▶ **WHAT THE TASK REQUIRES**:
Go through the entries and say how many lines contain the string "size". The number is the whole answer.

▶ **Pixel coordinate grounding data**:
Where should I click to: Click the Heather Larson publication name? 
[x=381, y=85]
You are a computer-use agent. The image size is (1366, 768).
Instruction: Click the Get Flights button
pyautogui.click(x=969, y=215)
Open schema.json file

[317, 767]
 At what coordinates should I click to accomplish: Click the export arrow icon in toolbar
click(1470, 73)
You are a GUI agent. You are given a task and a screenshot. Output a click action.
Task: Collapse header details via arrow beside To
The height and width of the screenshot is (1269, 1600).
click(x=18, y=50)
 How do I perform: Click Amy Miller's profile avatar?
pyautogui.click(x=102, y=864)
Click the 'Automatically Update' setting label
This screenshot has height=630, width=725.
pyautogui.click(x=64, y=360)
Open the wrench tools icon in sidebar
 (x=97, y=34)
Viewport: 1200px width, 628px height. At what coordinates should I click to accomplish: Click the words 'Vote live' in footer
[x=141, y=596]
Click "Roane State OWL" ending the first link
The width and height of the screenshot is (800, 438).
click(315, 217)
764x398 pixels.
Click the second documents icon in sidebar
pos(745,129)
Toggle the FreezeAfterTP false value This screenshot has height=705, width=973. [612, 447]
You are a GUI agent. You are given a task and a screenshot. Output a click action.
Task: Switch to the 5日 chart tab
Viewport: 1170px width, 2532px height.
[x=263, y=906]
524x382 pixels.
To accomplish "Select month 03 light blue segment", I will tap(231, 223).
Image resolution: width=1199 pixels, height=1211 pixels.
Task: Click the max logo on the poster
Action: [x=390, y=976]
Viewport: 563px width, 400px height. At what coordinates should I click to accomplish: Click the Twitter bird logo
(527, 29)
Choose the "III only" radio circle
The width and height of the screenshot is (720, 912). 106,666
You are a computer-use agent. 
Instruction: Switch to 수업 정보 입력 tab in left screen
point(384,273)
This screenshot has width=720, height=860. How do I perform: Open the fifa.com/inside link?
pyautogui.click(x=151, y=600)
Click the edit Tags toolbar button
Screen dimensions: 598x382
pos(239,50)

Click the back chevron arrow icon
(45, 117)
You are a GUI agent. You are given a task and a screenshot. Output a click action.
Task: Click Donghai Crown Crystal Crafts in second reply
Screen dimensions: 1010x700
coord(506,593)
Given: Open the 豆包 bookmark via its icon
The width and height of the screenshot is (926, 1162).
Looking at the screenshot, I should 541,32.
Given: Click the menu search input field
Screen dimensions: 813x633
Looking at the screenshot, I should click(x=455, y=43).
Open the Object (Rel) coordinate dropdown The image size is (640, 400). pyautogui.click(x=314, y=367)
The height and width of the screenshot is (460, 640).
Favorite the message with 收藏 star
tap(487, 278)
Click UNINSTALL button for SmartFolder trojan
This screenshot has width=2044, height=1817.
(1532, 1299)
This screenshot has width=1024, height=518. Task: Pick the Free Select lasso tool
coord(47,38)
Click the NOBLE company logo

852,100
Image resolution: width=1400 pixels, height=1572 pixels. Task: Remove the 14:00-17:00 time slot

▶ **RESULT**:
2